**WORK TO COMPLETE**: Write out the records below verbatim, from their first line through the line that contains "center [1068, 933].", and nothing after it.

**PROVIDED INFORMATION**:
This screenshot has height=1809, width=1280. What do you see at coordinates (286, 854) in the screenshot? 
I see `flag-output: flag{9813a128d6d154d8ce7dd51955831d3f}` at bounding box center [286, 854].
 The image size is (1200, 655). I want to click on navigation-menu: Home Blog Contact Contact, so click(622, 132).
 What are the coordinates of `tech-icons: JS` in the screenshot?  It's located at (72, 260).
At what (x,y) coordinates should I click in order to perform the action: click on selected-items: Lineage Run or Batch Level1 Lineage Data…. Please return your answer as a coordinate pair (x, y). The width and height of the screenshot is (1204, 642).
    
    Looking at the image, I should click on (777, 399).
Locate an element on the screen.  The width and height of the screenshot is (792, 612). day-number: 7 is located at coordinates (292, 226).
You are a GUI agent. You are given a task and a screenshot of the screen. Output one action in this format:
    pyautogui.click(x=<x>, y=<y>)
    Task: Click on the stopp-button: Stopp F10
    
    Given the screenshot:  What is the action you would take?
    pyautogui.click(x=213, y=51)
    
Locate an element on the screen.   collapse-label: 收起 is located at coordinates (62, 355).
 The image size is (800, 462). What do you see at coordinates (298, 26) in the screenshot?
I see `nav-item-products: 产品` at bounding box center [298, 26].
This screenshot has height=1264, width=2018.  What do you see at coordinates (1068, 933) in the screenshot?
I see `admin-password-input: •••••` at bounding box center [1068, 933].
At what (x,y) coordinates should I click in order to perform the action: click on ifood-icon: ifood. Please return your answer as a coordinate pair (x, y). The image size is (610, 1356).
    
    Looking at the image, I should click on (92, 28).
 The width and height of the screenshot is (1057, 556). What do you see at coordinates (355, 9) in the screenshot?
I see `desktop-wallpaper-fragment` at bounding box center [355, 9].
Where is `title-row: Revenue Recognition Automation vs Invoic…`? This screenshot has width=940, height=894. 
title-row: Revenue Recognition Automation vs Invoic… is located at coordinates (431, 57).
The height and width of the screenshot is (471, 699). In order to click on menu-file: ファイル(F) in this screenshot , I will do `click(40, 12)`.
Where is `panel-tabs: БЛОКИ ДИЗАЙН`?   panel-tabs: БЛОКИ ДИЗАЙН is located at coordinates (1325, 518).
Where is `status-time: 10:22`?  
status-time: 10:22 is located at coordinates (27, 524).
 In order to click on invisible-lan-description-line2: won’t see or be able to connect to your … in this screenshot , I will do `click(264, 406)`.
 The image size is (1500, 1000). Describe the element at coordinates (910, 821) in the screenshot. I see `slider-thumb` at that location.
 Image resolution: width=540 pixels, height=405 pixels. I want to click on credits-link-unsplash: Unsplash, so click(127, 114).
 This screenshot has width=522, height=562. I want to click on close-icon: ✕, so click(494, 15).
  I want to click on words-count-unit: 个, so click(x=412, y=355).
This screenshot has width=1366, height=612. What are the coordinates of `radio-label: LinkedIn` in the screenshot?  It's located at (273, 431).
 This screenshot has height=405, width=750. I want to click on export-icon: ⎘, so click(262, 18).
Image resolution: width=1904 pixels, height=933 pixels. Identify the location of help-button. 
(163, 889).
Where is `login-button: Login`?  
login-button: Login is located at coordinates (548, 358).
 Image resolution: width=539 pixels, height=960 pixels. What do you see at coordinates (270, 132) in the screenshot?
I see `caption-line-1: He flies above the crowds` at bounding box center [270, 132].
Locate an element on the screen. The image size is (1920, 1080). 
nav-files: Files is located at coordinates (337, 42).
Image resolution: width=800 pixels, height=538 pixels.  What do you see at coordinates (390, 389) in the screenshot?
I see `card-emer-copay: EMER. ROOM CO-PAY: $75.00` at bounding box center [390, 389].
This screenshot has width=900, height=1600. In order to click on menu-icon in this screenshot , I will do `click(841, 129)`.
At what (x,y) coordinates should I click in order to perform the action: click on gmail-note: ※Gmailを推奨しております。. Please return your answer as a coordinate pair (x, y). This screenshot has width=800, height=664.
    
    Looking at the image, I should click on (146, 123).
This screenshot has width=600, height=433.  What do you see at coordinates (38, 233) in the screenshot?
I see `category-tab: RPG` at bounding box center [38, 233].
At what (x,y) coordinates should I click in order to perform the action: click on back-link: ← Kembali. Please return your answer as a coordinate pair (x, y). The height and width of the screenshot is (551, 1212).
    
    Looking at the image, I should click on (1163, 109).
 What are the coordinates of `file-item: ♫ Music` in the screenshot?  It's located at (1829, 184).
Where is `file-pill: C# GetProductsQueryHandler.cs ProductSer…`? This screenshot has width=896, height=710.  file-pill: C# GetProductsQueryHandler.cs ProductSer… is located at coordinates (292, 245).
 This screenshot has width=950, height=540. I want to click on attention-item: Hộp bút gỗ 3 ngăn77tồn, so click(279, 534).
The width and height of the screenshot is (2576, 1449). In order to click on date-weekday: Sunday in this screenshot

**SOLUTION TO THE EXERCISE**:
This screenshot has height=1809, width=1280. What do you see at coordinates (286, 854) in the screenshot? 
I see `flag-output: flag{9813a128d6d154d8ce7dd51955831d3f}` at bounding box center [286, 854].
 The image size is (1200, 655). I want to click on navigation-menu: Home Blog Contact Contact, so click(622, 132).
 What are the coordinates of `tech-icons: JS` in the screenshot?  It's located at (72, 260).
At what (x,y) coordinates should I click in order to perform the action: click on selected-items: Lineage Run or Batch Level1 Lineage Data…. Please return your answer as a coordinate pair (x, y). The width and height of the screenshot is (1204, 642).
    
    Looking at the image, I should click on (777, 399).
Locate an element on the screen.  The width and height of the screenshot is (792, 612). day-number: 7 is located at coordinates (292, 226).
You are a GUI agent. You are given a task and a screenshot of the screen. Output one action in this format:
    pyautogui.click(x=<x>, y=<y>)
    Task: Click on the stopp-button: Stopp F10
    
    Given the screenshot:  What is the action you would take?
    pyautogui.click(x=213, y=51)
    
Locate an element on the screen.   collapse-label: 收起 is located at coordinates (62, 355).
 The image size is (800, 462). What do you see at coordinates (298, 26) in the screenshot?
I see `nav-item-products: 产品` at bounding box center [298, 26].
This screenshot has height=1264, width=2018.  What do you see at coordinates (1068, 933) in the screenshot?
I see `admin-password-input: •••••` at bounding box center [1068, 933].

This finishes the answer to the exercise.